The introduction of the Mauritius International Derivatives and Commodities Exchange brings to fruition Prime Minister Pravind Jugnauth’s pledge last year to introduce gold trading to the country. Mauritius’s Financial Services Commission approved Mindex’s license application “in principle,” exchange Chairman Hirander Misra said Monday. Its operations will eventually include derivatives trading, a vault to store bullion and a refinery, he said.
“Investment will be $35 million,” Misra said in an interview in Ebene near the capital, Port Louis. “The vault that we are building is about for 400 metric tons.”
Mindex projects that it will trade 31 tons (997,000 ounces) of gold in 2019, increasing to 156 tons by 2023. Gold for immediate delivery traded at $1,267 per ounce by 12:19 p.m. in Singapore.
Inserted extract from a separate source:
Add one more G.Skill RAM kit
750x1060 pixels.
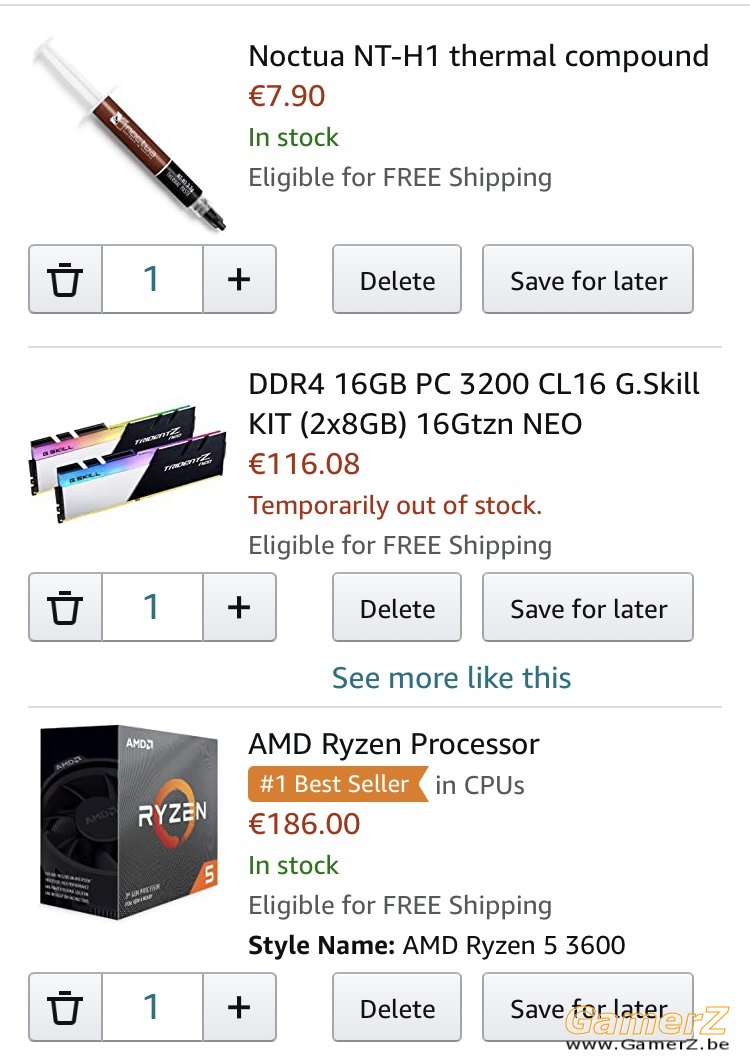point(239,607)
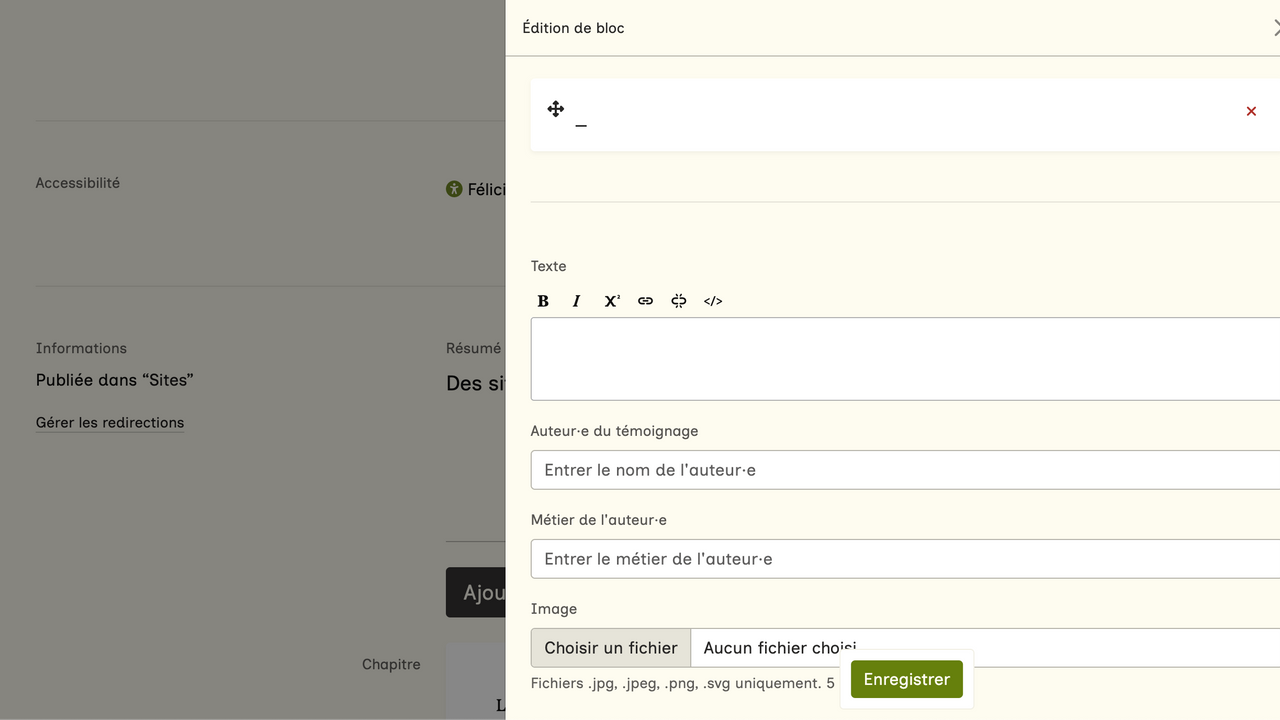
Task: Insert a link in the text editor
Action: 645,301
In April, about $27 billion of gold, or 20.5 million ounces, was cleared on average each day in the London market, according to the London Bullion Market Association.
“We have been very conservative with numbers,” Misra said. “Over a three-year period, it will be about $1.1 billion worth of current market gold traded.”
Mindex’s sponsors include U.K.-based GMEX Group, where Misra is chief executive officer, and Luxembourg’s Five Ring Commodities SA, an independent gold-trading house.
©2018 Bloomberg L.P.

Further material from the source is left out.